_Activity_:
Your reply must hold the lines from the one containing "Given: Click the launch binder badge" to the end of the entries, copied exactly, with pictures excluded.

_Material provided_:
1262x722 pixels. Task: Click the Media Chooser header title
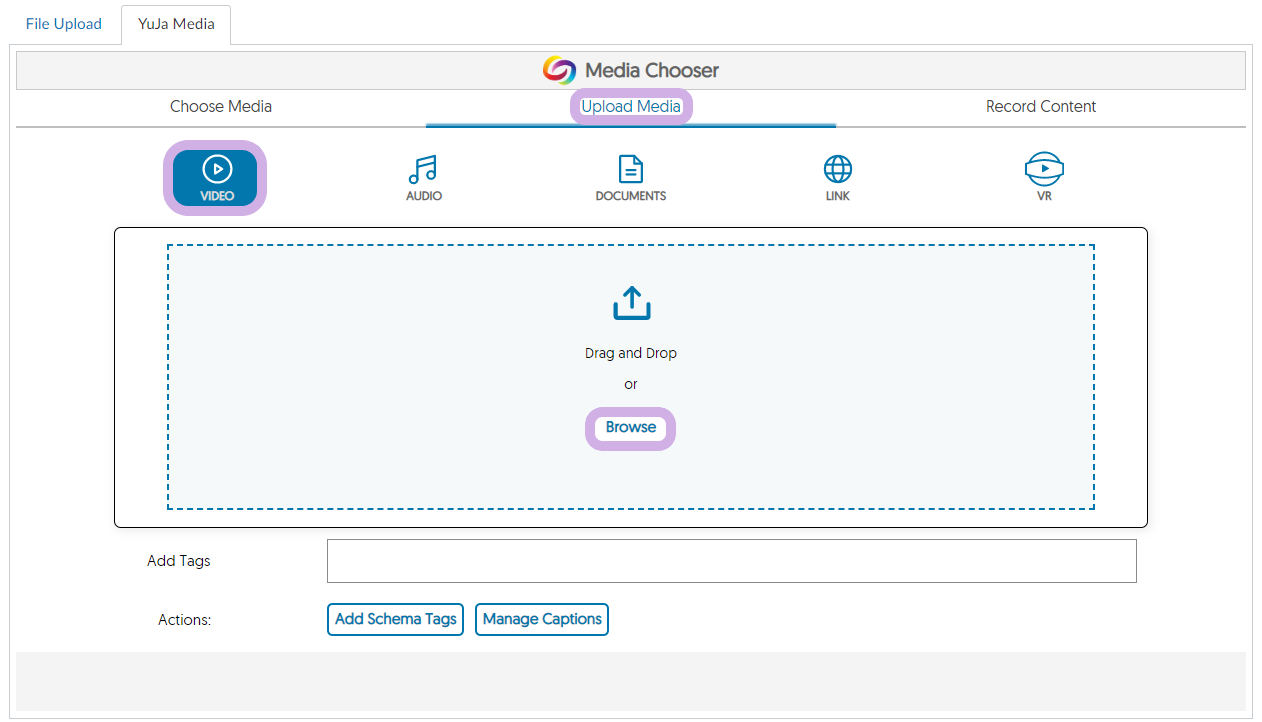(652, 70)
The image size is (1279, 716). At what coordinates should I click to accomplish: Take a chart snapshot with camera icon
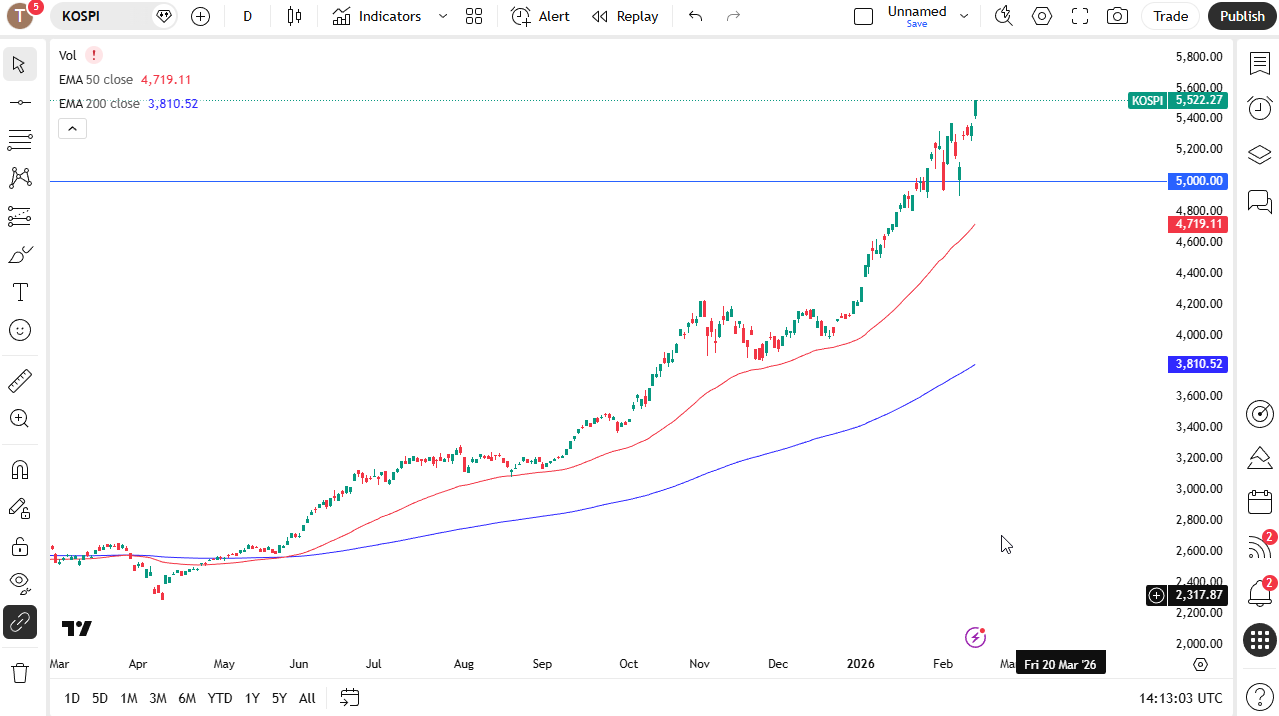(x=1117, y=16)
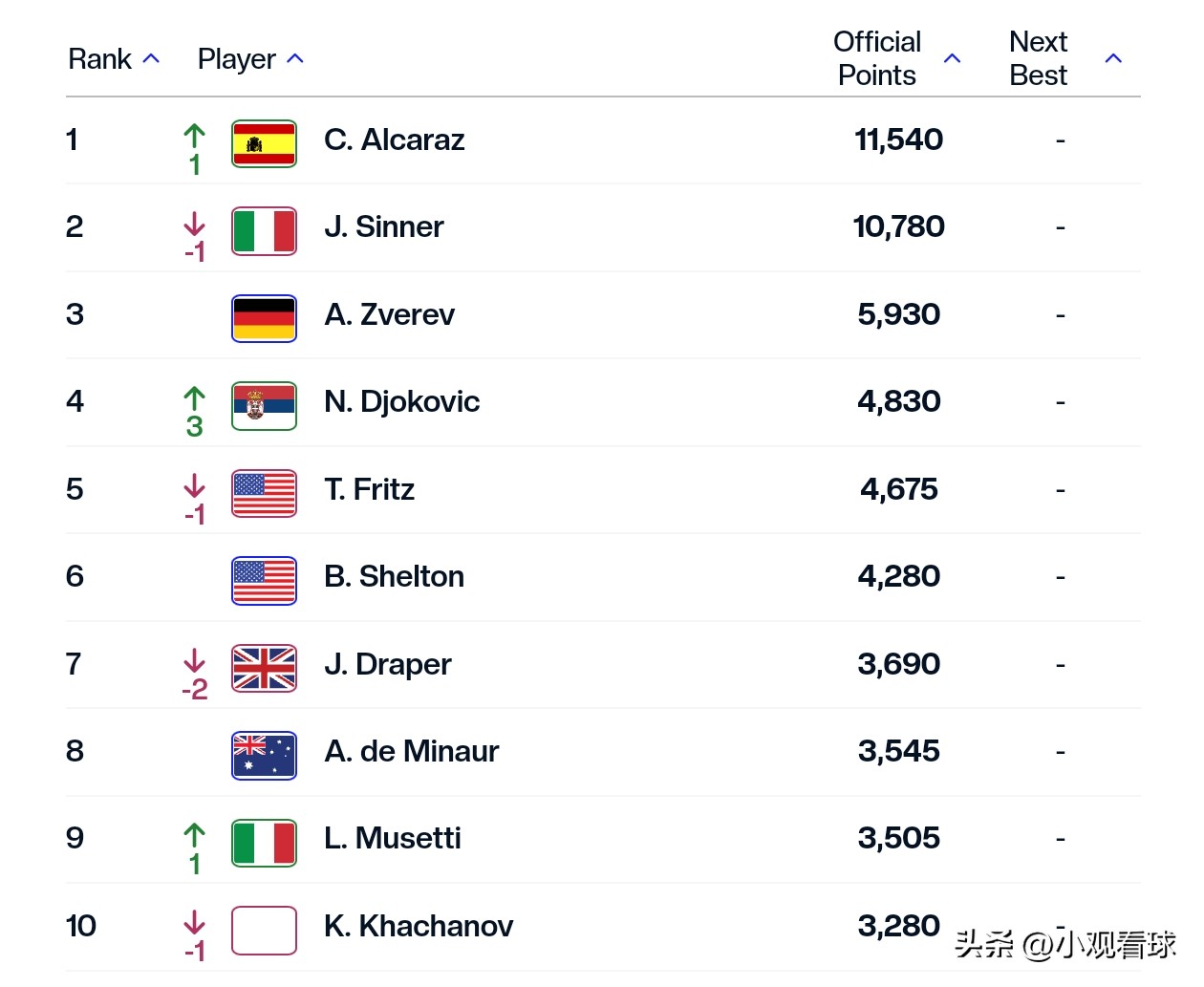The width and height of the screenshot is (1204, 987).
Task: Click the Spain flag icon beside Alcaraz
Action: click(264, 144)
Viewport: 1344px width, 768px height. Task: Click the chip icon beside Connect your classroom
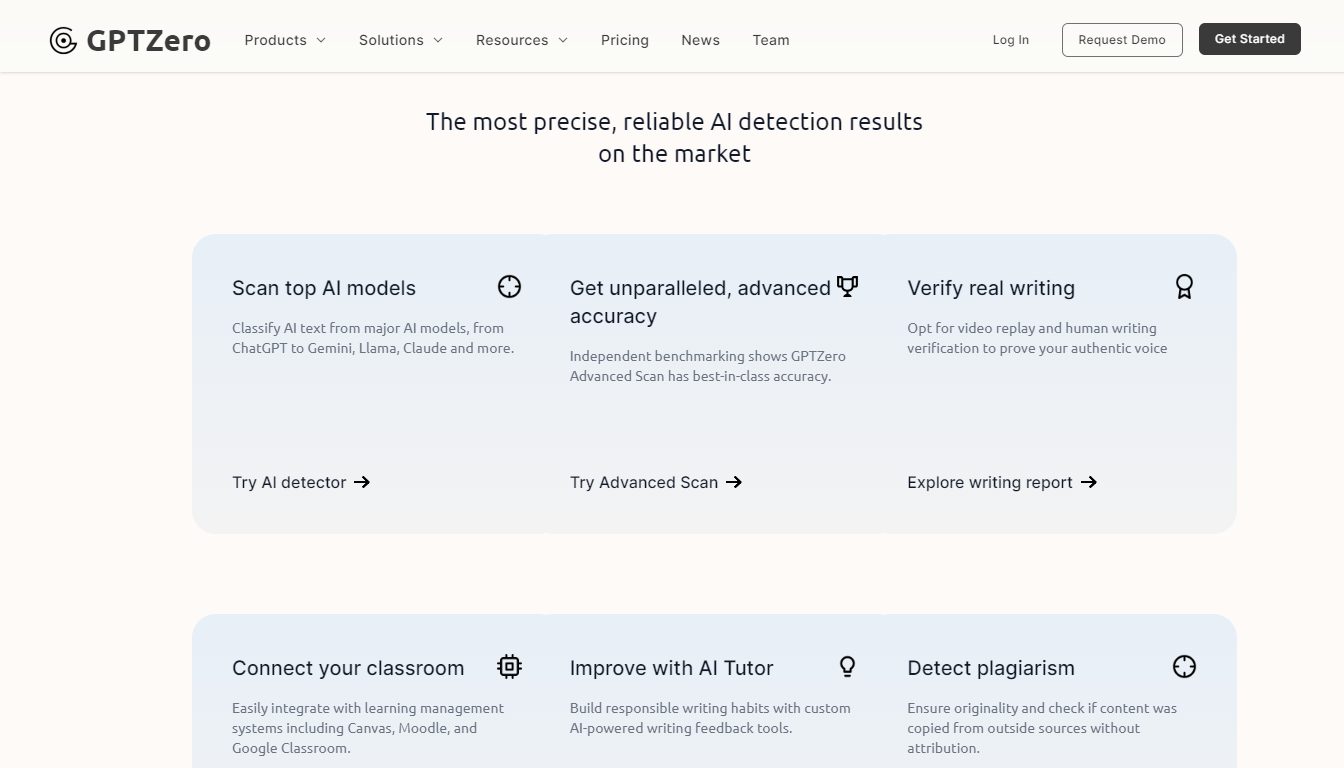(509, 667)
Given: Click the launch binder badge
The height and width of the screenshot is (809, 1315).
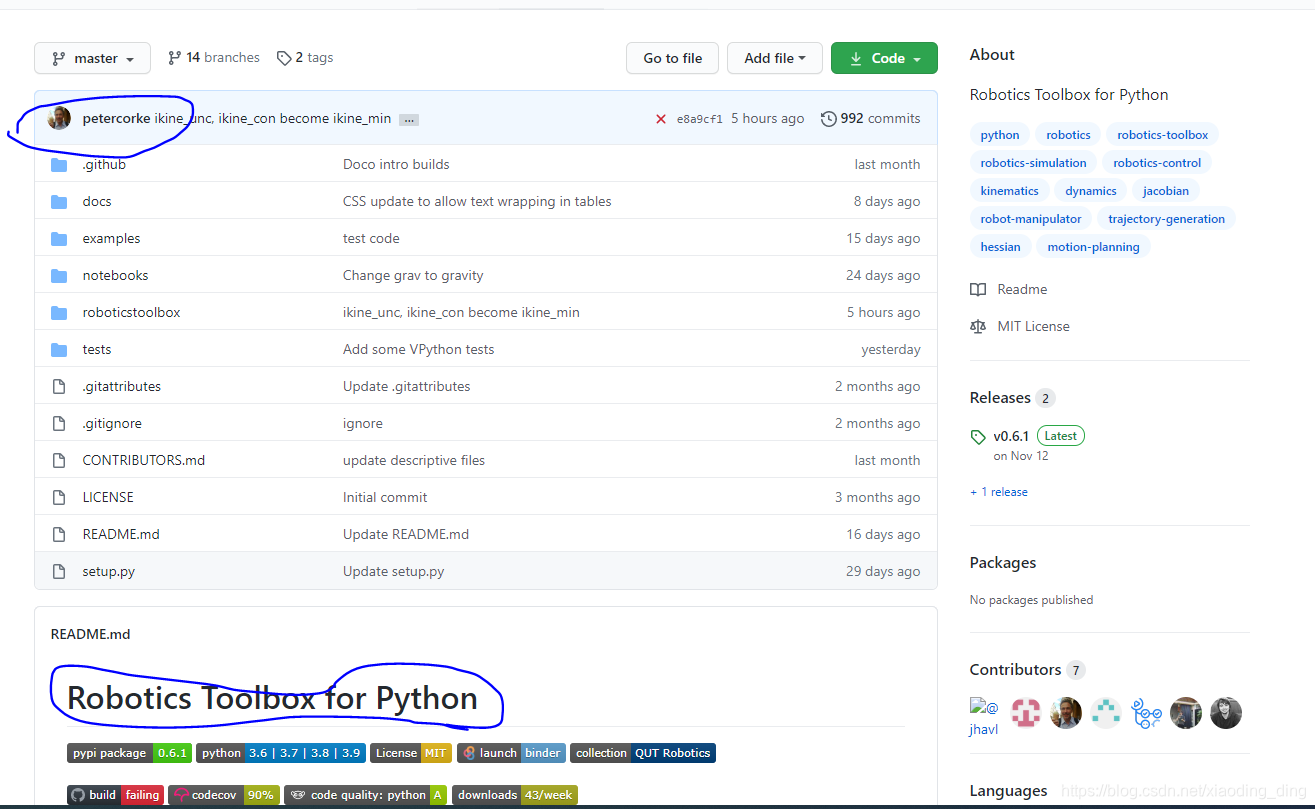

_Task answer_:
Given: Click the launch binder badge
The height and width of the screenshot is (809, 1315).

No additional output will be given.